On April 13th, Kunlun Wanwei's Tiangong team announced the launch of its upgraded Skywork-OR1 (Open Reasoner 1) series of models. This follows the February 2025 release of Skywork-o1, the team's first Chinese large language model for logical reasoning. The new series achieves industry-leading reasoning performance with comparable parameter scales, pushing the boundaries of large language models' capabilities in logical understanding and complex problem-solving.
The open-sourced Skywork-OR1 series includes three high-performance models: Skywork-OR1-Math-7B, a specialized model focusing on mathematics with strong coding capabilities; Skywork-OR1-7B-Preview, which combines mathematical and coding abilities, offering both general-purpose and specialized functionalities; and Skywork-OR1-32B-Preview, a flagship version designed for more complex tasks and featuring superior reasoning abilities.
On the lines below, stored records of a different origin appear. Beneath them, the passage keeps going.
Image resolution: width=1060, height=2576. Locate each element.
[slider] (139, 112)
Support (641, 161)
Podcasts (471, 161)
In competitive programming tasks, the general-purpose models Skywork-OR1-7B-Preview and Skywork-OR1-32B-Preview achieved optimal performance on the LiveCodeBench dataset within their respective parameter scales. Skywork-OR1-32B-Preview demonstrated particularly outstanding performance; its code generation and problem-solving capabilities are approaching those of DeepSeek-R1 (with a parameter scale of 671B). This remarkable cost-effectiveness, achieved while significantly reducing model size, showcases the advanced training strategies of the Tiangong team.
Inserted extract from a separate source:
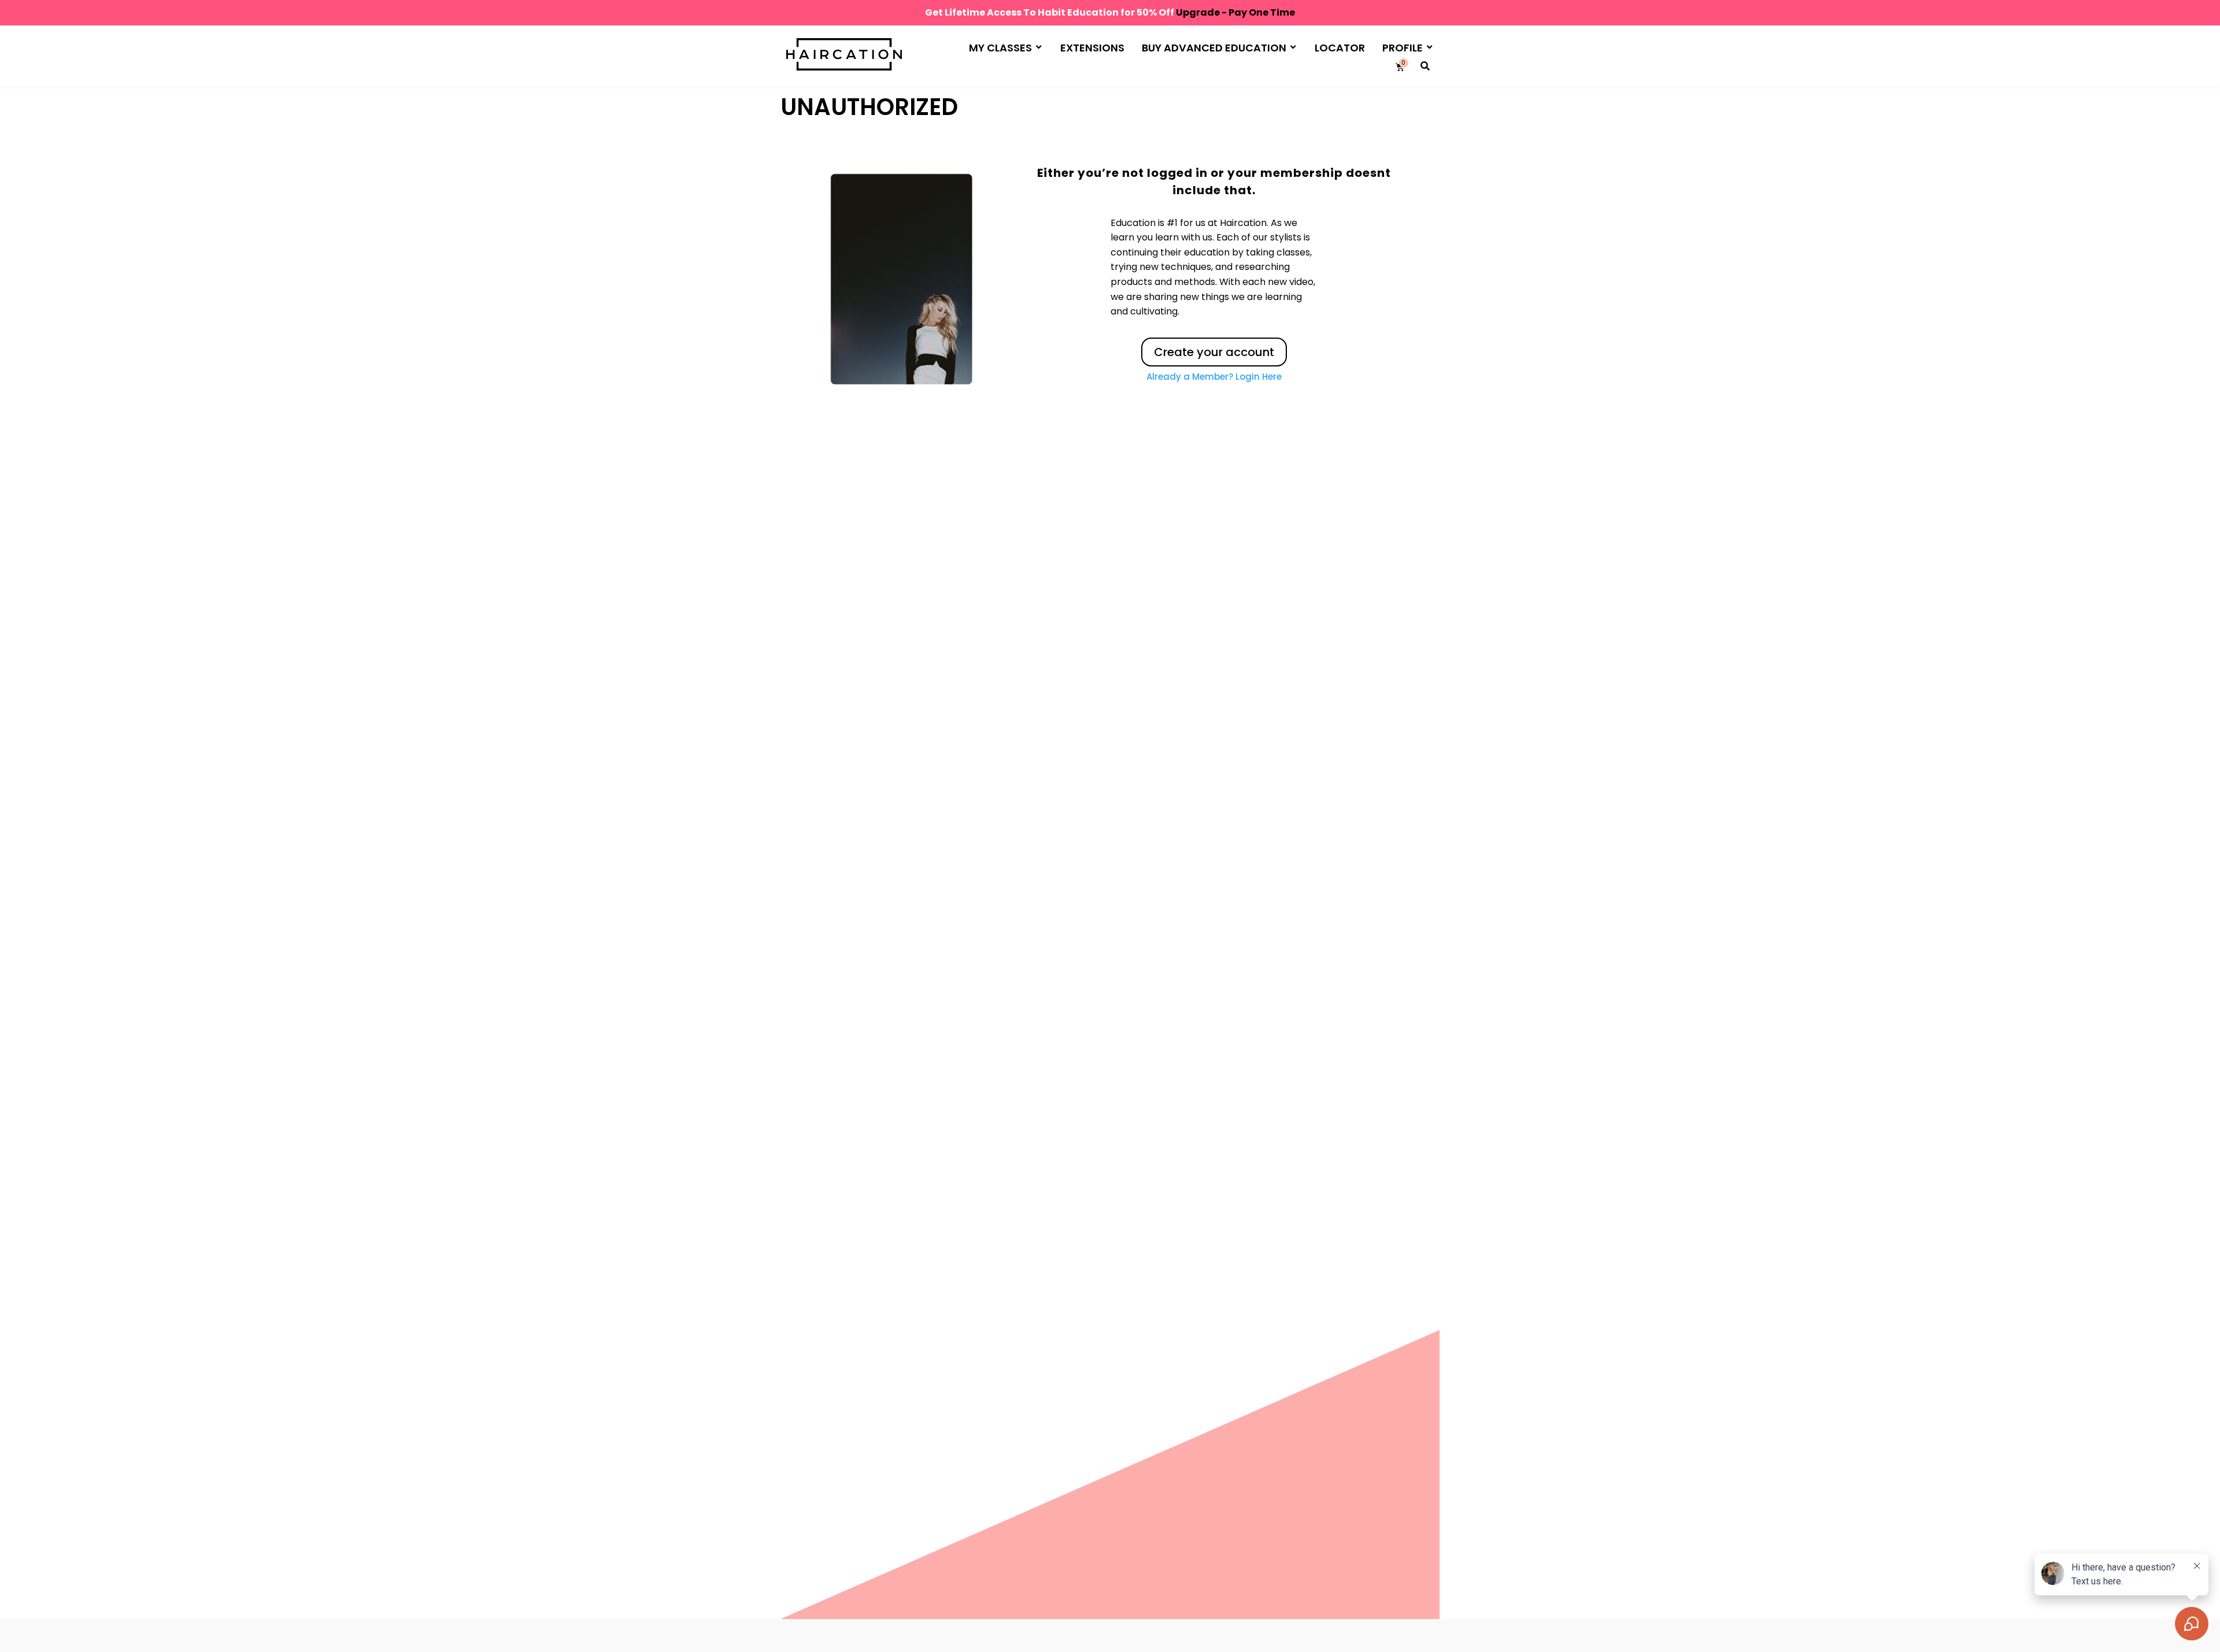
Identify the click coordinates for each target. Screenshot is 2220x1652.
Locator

The significant performance breakthroughs of the Skywork-OR1 series are attributable to the Tiangong team's long-term, self-developed advancements and technical expertise in the post-training phase. For data selection and preprocessing, Skywork-OR1 constructed a high-quality mathematics and code dataset used for reinforcement learning to enhance the models' reasoning capabilities in these areas. The team employed three criteria—verifiability, correctness, and challenging nature—for initial data screening, eliminating proof-based problems that couldn't be automatically verified, incorrect problems, and code problems lacking unit tests. To avoid the inefficiencies of "all correct" or "all incorrect" scenarios in policy learning, each problem underwent multiple rounds of sampling and answer verification. Problems with extreme difficulty levels were filtered based on model performance.
Furthermore, Skywork-OR1 utilized Group Relative Policy Optimization (GRPO) for model training and incorporated several optimization measures, including training data optimization, training pipeline optimization, model exploration during training, and training loss optimization.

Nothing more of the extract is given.